Паня вернулась с работы и поджидала Сергея Митрофановича. Она смолоду в красавицах не числилась. Смуглолицая, скуластая, с мужиковатой походкой, с руками, рано познавшими работу, она еще в невестах выглядела гром-бабой. Но прошли годы, отцвели и завяли в семейных буднях ее подруги, за которыми наперебой когда-то бегали парни, а ее время будто и не коснулось. Лишь поутихли, смягчились глаза, пристальней сделались. Время сняло с них блеск шалого, горячего беспокойства. Лицо ее уже не круглилось, щеки запали и обнажили крутой, не бабий лоб с двумя морщинами, которые, вперекос всем женским понятиям о красоте, шли ей. Без надсадности делающая любую работу, как будто беззаботно и легко умеющая жить, она злила собою плаксивых баб.
«Нарожала б ребятишек кучу да мужик не мякиш попался бы…»
Она никогда не спорила с бабами, в рассужденья насчет своей жизни не пускалась. Муж ее не любил этого, а что не по душе было ему, не могло быть по душе и ей. Она-то знала: все, что есть в ней и в нем хорошего, они переняли друг от друга, а худое постарались изжить.
Старуха копалась в огороде, вырезала редьку, свеклу, морковь, недовольно гремела ведром. Дом восьмиквартирный, и огорода каждому жильцу досталось возле дома по полторы сотки. Постоянно роясь в огороде, мать тем самым доказывает, что хлеб она ест не даром.
— Да ты, никак, выпивши? — спросила жена, встречая Сергея Митрофановича на крыльце.
— Есть маленько, — виновато отозвался он и впереди Пани вошел на кухню. — С новобранцами повстречался, вот и…

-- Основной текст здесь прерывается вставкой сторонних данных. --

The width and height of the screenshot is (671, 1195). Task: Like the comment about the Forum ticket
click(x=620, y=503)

— Ну дак чё? Выпил и выпил. Я ведь ничё…
— Привет они тебе передавали. Все передавали, — сказал Сергей Митрофанович. — Это тебе, — сунул он пакетик с персиками Пане, — а это всем нам, — поставил он красивую бутылку на стол.
— Гляди ты, они шероховатые, как мыша! Их едят ли?

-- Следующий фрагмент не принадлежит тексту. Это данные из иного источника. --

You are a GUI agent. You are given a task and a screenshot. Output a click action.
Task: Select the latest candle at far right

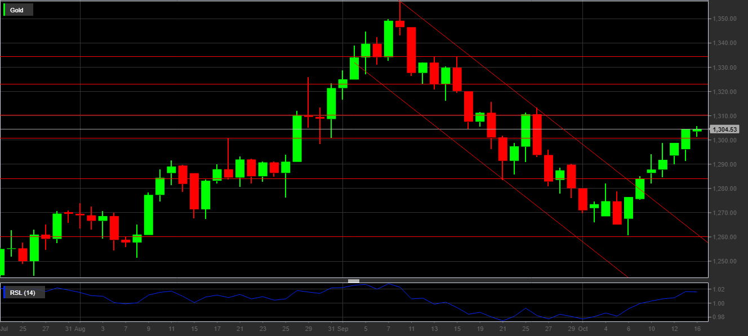pos(697,130)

— Сама-то ты мыша! Пермяк солены уши! — с улыбкой отозвался Сергей Митрофанович. — Позови мать. Хотя постой, сам позову. — И, сникши головой, добавил: — Что-то мне сегодня…
— Митрофаны-ыч! Ты чего это? — быстро подскочила к нему Паня и подняла за подбородок лицо мужа, заглянула в глаза. — Разбередили тебя опять? Разбередили… — И заторопилась: — Я вот чего скажу, послушай ты меня — не ходи ты больше на эту комиссию. Всякий раз как обваренный ворочаешься. Не ходи, прошу тебя. Много ли нам надо?..
— Не в этом дело, — вздохнул Сергей Митрофанович и приоткрыв дверь, крикнул: — Мама! — и громче повторил: — Мама!
— Чё тебе? — недовольно откликнулась старуха и звякнула ведром, давая понять, что человек она занятой и отвлекаться ей некогда.
— Иди-ка в избу.
Панина мать была когда-то женщиной компанейской, попивала, и не только по праздникам, а теперь изображала из себя святую постницу. Явившись в избу, она увидела бутылку на столе и заворчала:
— С каких это радостей? Втору группу дали?
— На третьей оставили.
— На третьей. Они те вторую уж на том свете вырешат…
— Садись давай, не ворчи.
— Есть когда мне рассиживаться! Овощи-те кто рыть будет?
Панина мать и сама Паня много лет назад уехали из северной усольской деревни, на производстве осели, здесь и старика схоронили, но говор пермяцкий так и не истребился в них.
— Сколько там и овощи-те? Четыре редьки, десяток морковин! — сказала Паня. — Садись, приглашают дак.